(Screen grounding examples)
###
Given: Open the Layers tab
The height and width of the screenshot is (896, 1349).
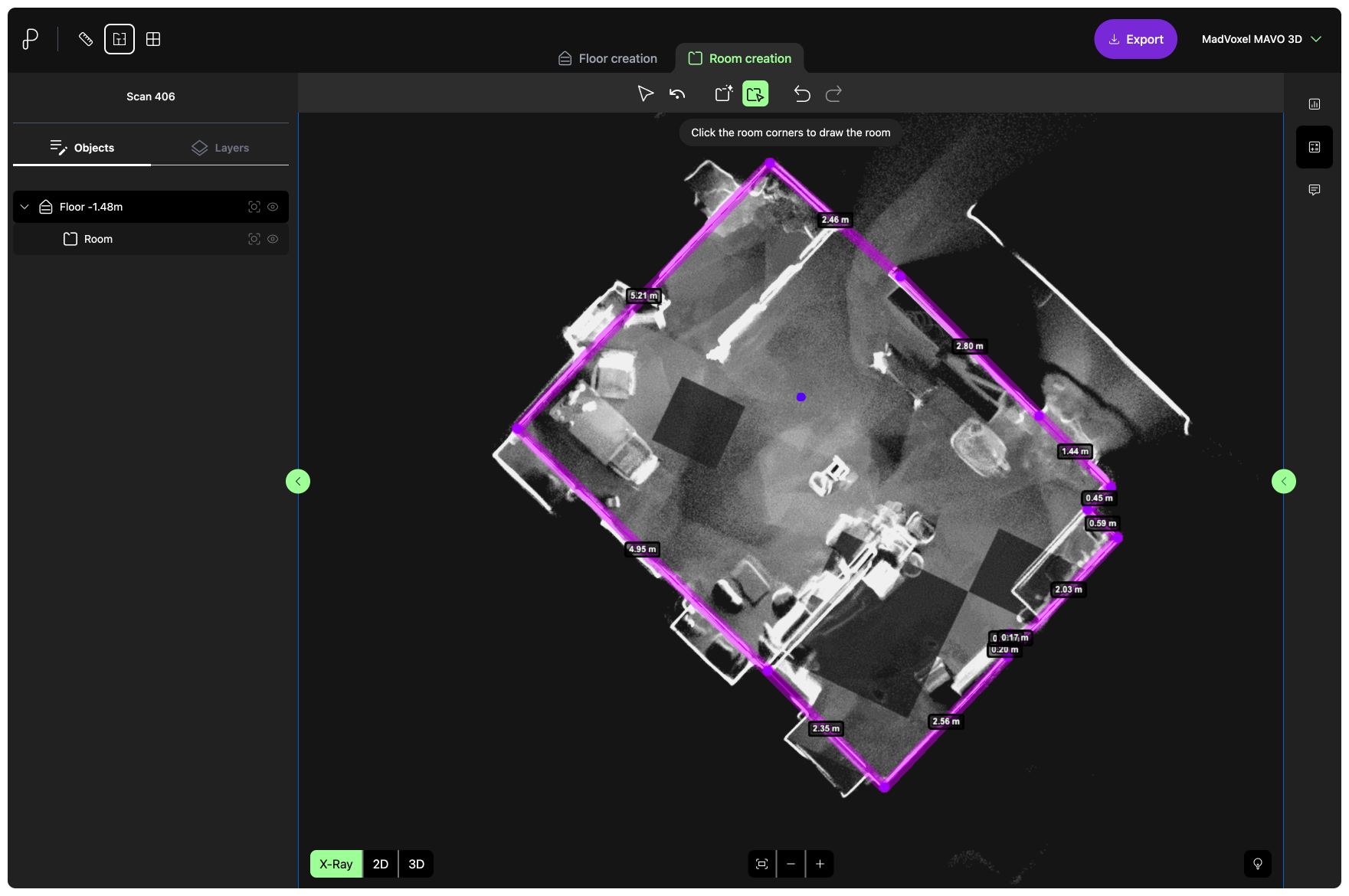Looking at the screenshot, I should coord(221,148).
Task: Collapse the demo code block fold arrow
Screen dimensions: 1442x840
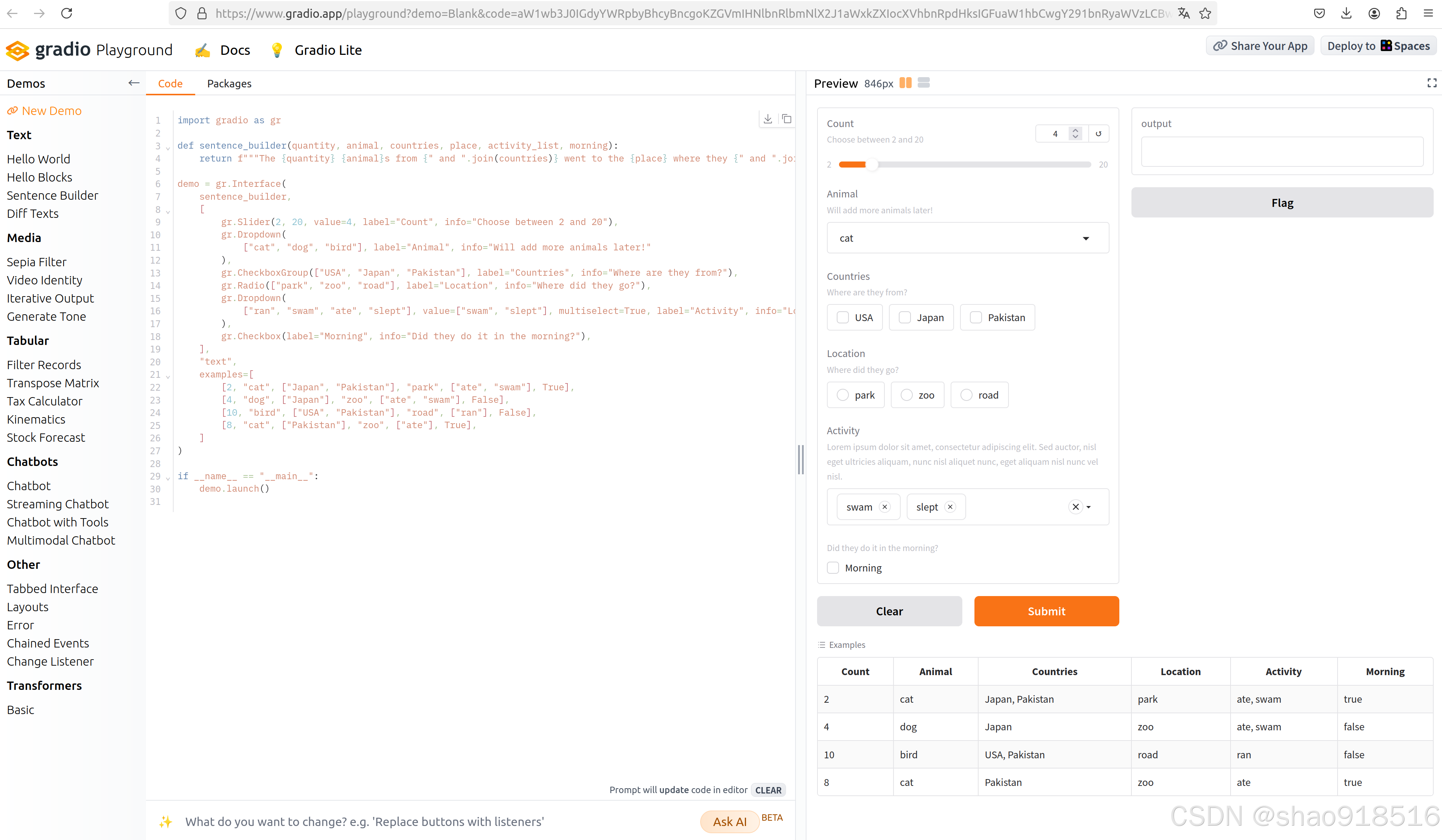Action: (x=168, y=212)
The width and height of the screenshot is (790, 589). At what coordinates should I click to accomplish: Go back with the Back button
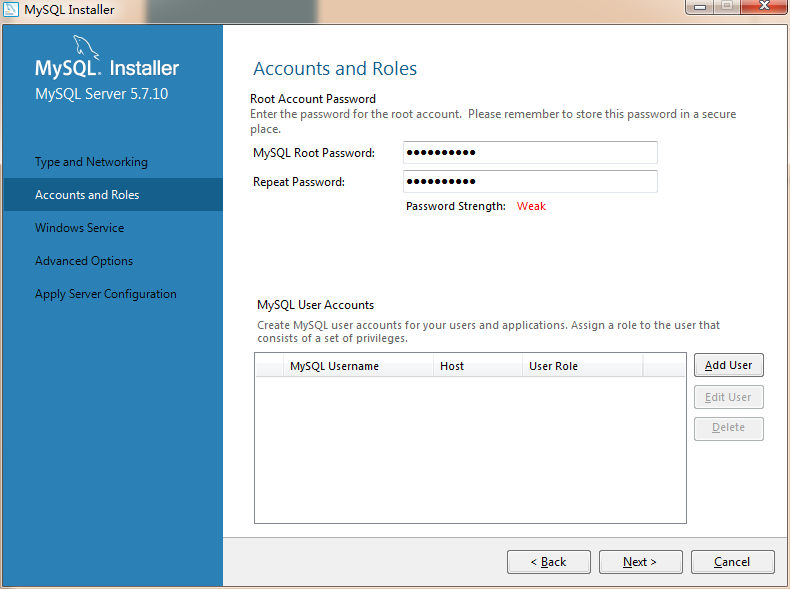click(548, 562)
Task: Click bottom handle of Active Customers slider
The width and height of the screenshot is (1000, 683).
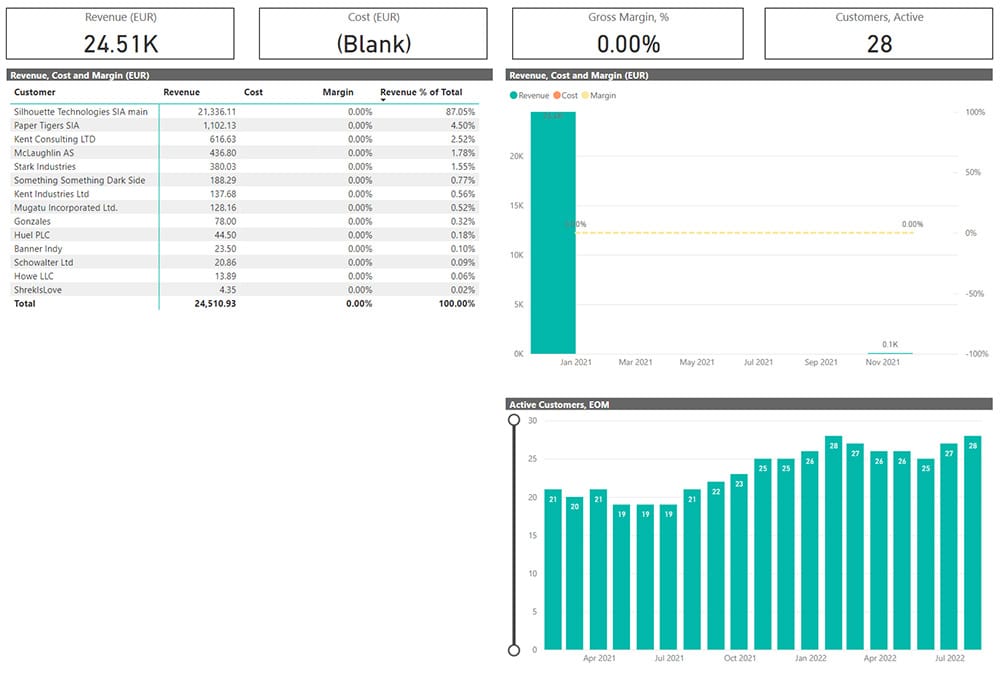Action: pos(514,650)
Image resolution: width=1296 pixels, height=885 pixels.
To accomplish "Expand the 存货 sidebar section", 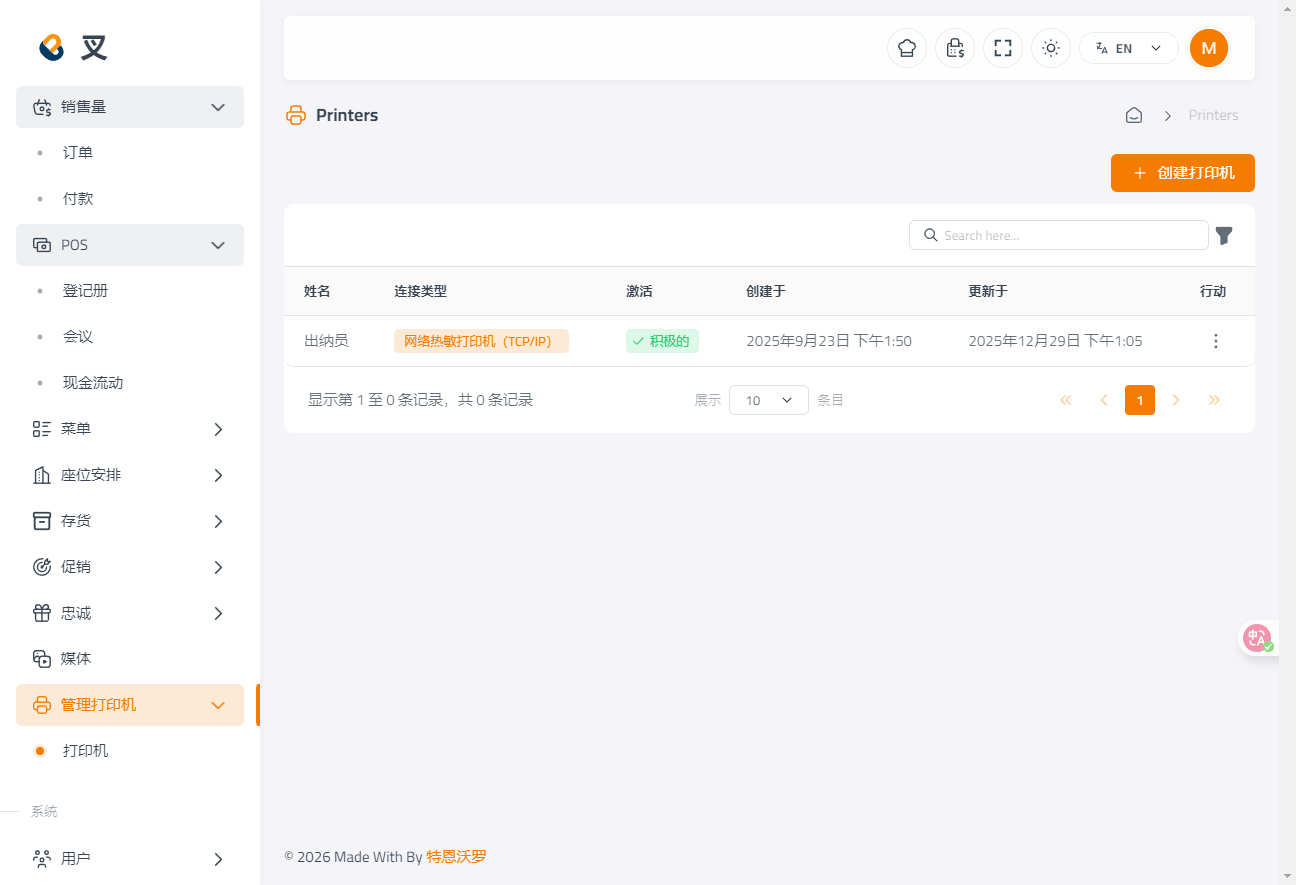I will click(130, 521).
###
** Aim of the task **
Collect every line of the records above that contains the word "width". Case counts.

** Exercise output **
The height and width of the screenshot is (896, 1349).
The width and height of the screenshot is (790, 589). At what coordinates should I click to accomplish: Go back with the Back button
The width and height of the screenshot is (1000, 683).
Image resolution: width=1296 pixels, height=885 pixels.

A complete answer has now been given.